U.S. Argues Microsoft Was Evasive




WASHINGTON -- The U.S. government argued Tuesday in the landmark Microsoft Corp. antitrust case that the firm attempted to "evade" a finding that it holds monopoly power and that it exercised that power illegally.


The written argument by the Justice Department and 19 states was a relatively short 30-page reply to Microsoft's filing earlier this month in the case. It helps set the stage for oral arguments Feb. 22 to determine whether Microsoft violated the law.


Microsoft argued earlier this month that its actions have been lawful and that it lacked monopoly power, because it faces competition and is unable to raise itsprices unilaterally.
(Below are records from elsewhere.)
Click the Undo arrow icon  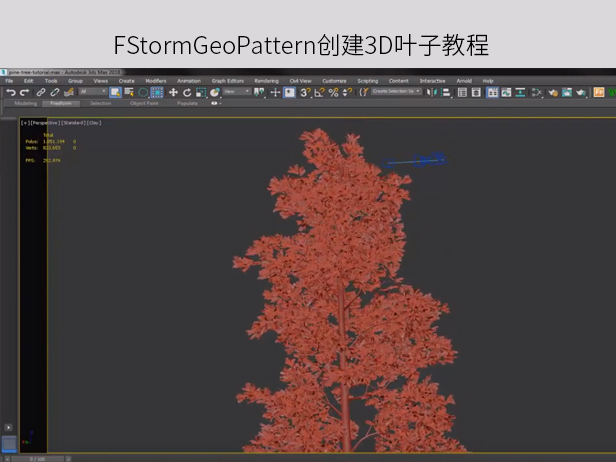10,92
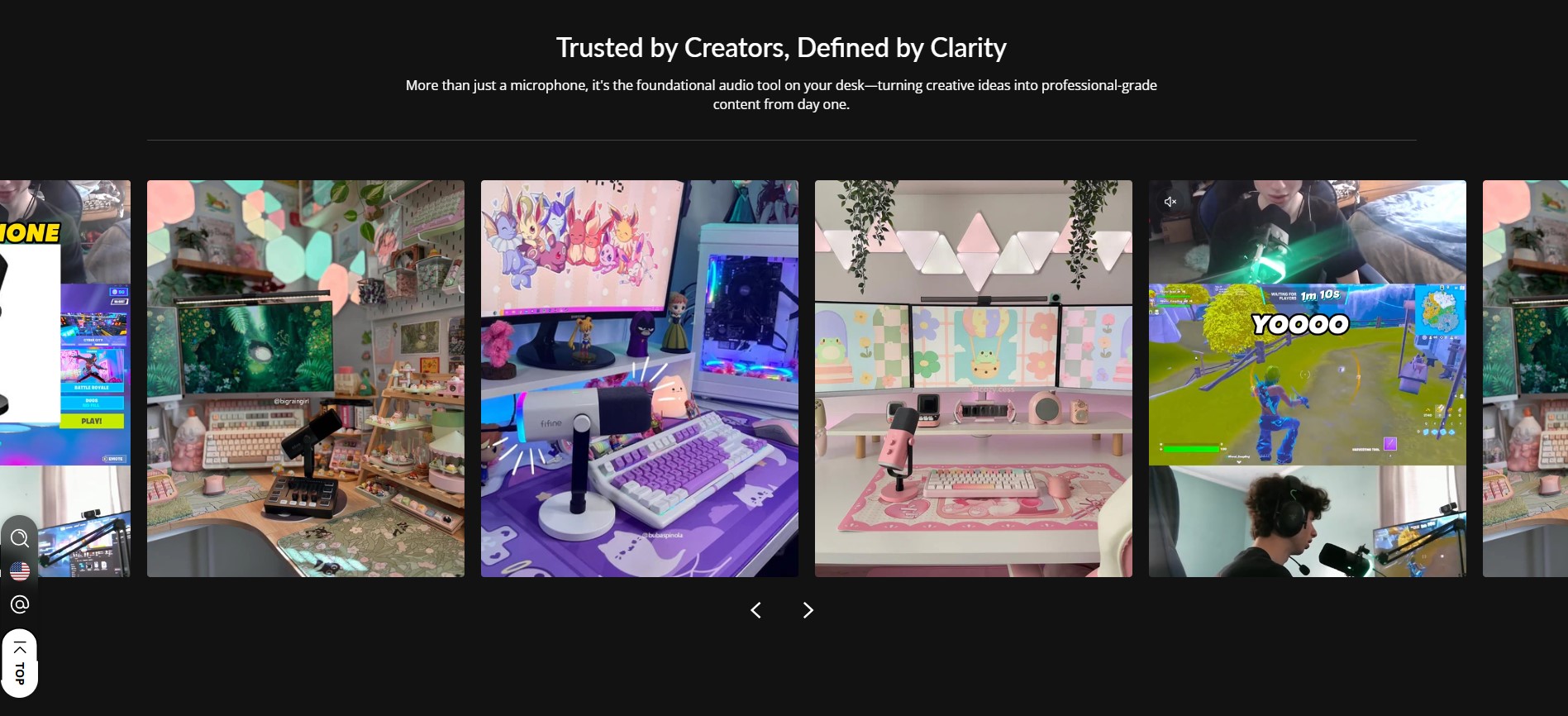The image size is (1568, 716).
Task: Click the minimap in the Fortnite video
Action: coord(1440,311)
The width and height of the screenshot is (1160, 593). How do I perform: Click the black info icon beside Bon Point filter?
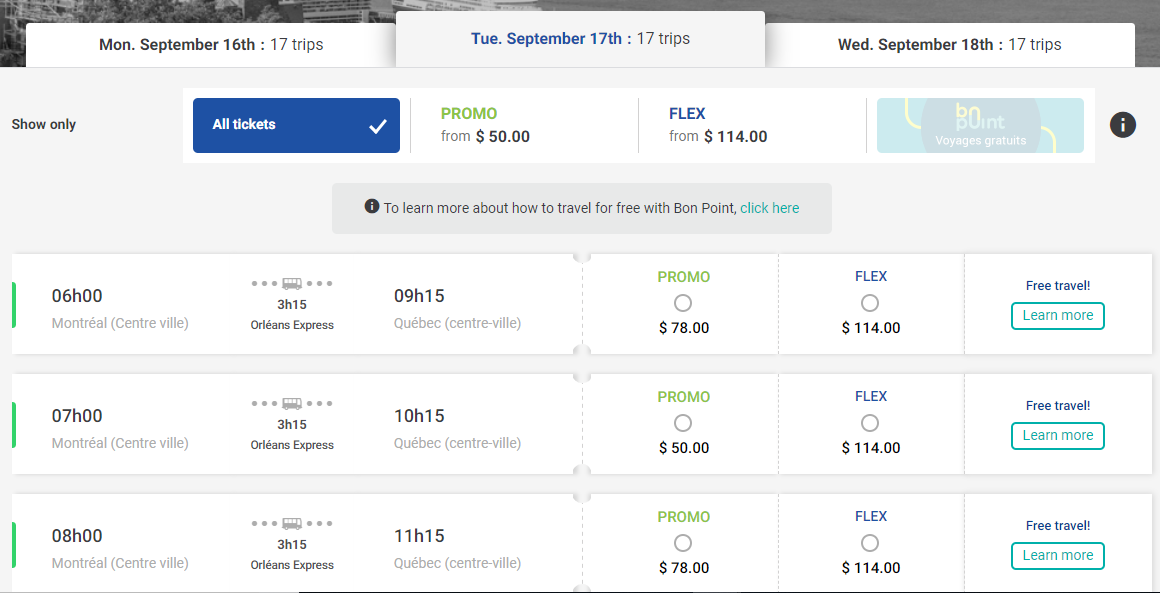point(1122,124)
In its filing, the software giant repeatedly disagreed with the findings of fact reached by U.S. District Court Judge Thomas Penfield Jackson last year that concluded Microsoft's dominance in personal computer operating systems had harmed consumers, competitors and computer makers.


Jackson will decide whether Microsoft's actions violated the nation's antitrust laws. If he finds they do, he will determine a remedy.


The government said Microsoft's argument "improperly evades the substantive importance of the finding of monopoly power."


The government said Microsoft, "fails to identify any basis for denying the plain legal consequence of [Jackson's] findings that Microsoft unlawfully maintained a monopoly" in violation of the Sherman Antitrust Act.


Replying to Microsoft's argument that it faces competition, the government said the firm identifies the very firms that Jackson "carefully examined and found not be in the same market under well-established standards."


Microsoft said it faced "serious competitive threats" from Apple, workstations running the Unix operating system and will in the next few years face competition from "information appliances."


"The court found that none of these 'threats' was a meaningful substitute for Intel-based PC operating systems," the government said.


Microsoft spokesman Mark Murray said that "the government is misreading the law, and misrepresenting the facts of our industry, which is intensely competitive and getting more competitive every day with events like the AOL-Time Warner merger and massive new support for the Linux operating system."


America Online Inc. announced early this month its intention to acquire Time Warner Inc.


Linux is a version of the UNIX operating system.


The company also said it "cannot control prices or exclude competition for a substantial period of time," two other tests of monopoly power.


The government noted Judge Jackson found Microsoft had held an operating system monopoly for personal computers "over at least a decade."


"Any requirement of durability is undoubtedly satisfied here," it said.


The government also argued Microsoft held power over price, again citing Jackson's findings of fact. The government said Jackson found Microsoft had an evident "lack of concern over rivals' prices" and that, internally, it recognized it had a "vast range of discretion over price."


The government said Microsoft used that power to unlawfully attempt to monopolize the market for browsers to peruse the World Wide Web, as well as committing other illegal acts.


Microsoft on Feb. 1 will have one more opportunity to reply in writing to the government.


Both sides in the case have been meeting with a Chicago judge appointed by Jackson as a mediator. However, few signs of a settlement are emerging.